Document section
═══
Mass spectrometric analysis of evolved CO2 during 9.6-μm CO2 irradiation of dental enamel

Carbon dioxide laser irradiation induces chemical changes in dental hard tissues including, dehydration, decomposition, disproportionation, and vaporization. Such changes can lead to either an increase or decrease in susceptibility to acid dissolution and adversely affect the bond strength to restorative materials. The objective of this study was to measure the evolved molecular species produced during laser irradiation. Samples of bovine enamel were irradiated by a 9.6 JAM TEA CO, laser in a vacuum chamber connected to a quadruple mass spectrometer. At irradiation intensities above 0.37 J/cm(2) an increase in evolved CO2 and H2O were detected indicative of thermal decomposition of the mineral phase. The respective ion yields changed markedly with increasing number of laser pulses suggesting that the decomposition was complete after less than ten laser pulses at irradiation intensities from 0.4 to 0.8 J/cm(2). Above irradiation intensities of 1.0 J/cm(2) there is continual emission after 50 laser pulses indicative of vaporization and material removal. At higher ablative fluence, higher mass species were detected due to the ejection of hydroxyapatite. This study demonstrates that mass spectroscopy can be used to directly probe laser induced physical and chemical changes in dental hard tissue during laser ablation.
═══
Dataset entries

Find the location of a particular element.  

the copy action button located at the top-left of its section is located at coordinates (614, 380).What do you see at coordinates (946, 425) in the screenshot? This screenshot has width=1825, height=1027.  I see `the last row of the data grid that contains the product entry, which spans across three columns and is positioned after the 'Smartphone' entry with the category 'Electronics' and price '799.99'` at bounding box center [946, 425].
═══
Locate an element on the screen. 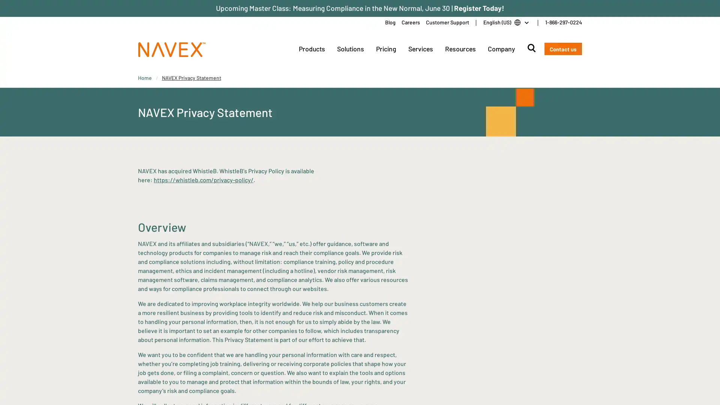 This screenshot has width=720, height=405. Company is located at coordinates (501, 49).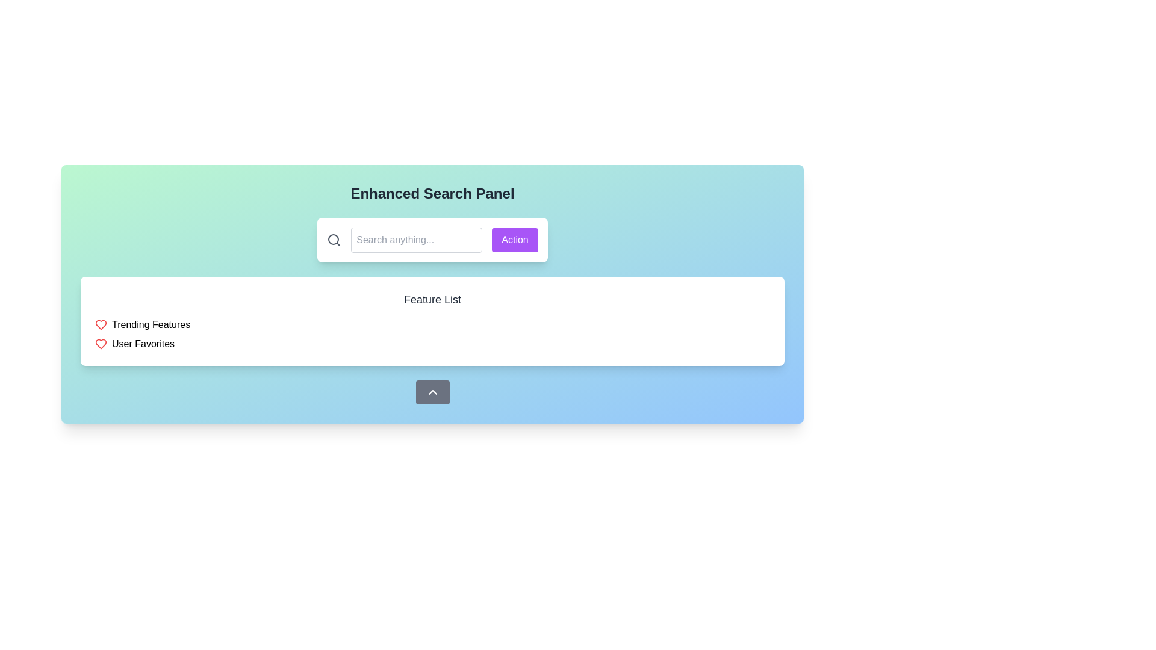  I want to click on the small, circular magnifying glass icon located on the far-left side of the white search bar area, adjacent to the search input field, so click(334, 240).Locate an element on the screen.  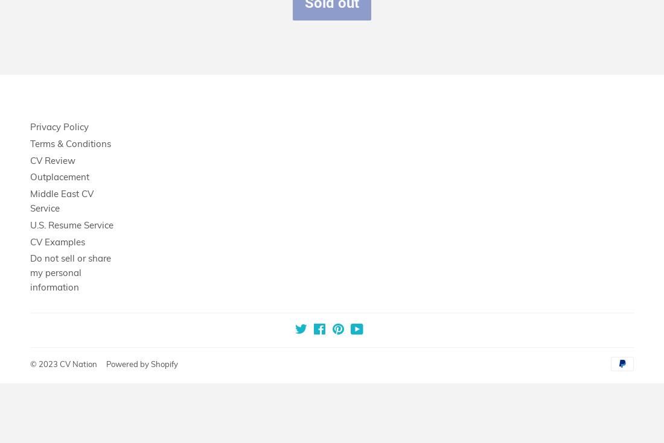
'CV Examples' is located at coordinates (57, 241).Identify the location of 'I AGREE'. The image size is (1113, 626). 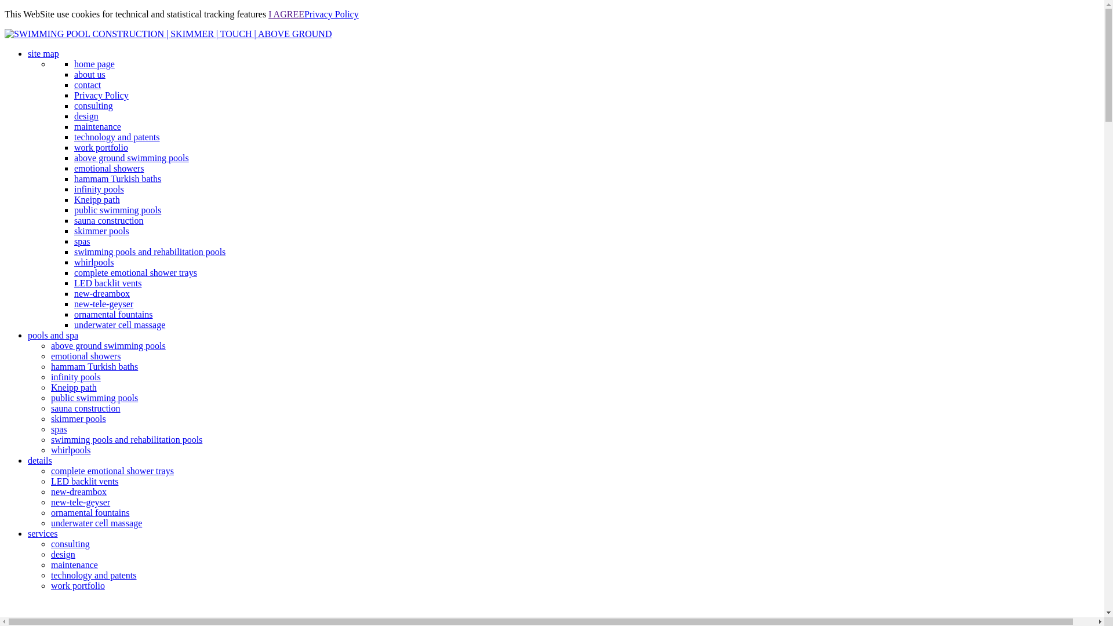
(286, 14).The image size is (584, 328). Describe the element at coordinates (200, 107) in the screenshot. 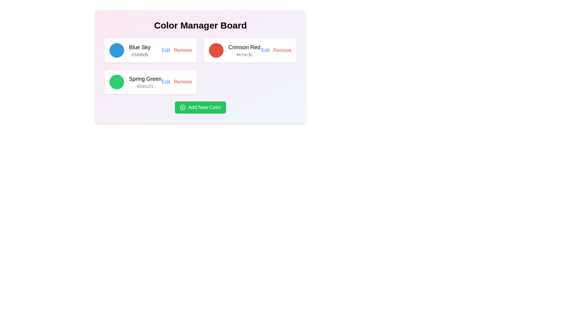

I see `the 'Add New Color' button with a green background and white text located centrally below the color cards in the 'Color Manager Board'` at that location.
═══
What is being asked
The abstract on CO2 laser irradiation of dental enamel names several chemical changes that carbon dioxide laser irradiation induces in dental hard tissues. List them all.

Task solution
Dehydration, decomposition, disproportionation, and vaporization.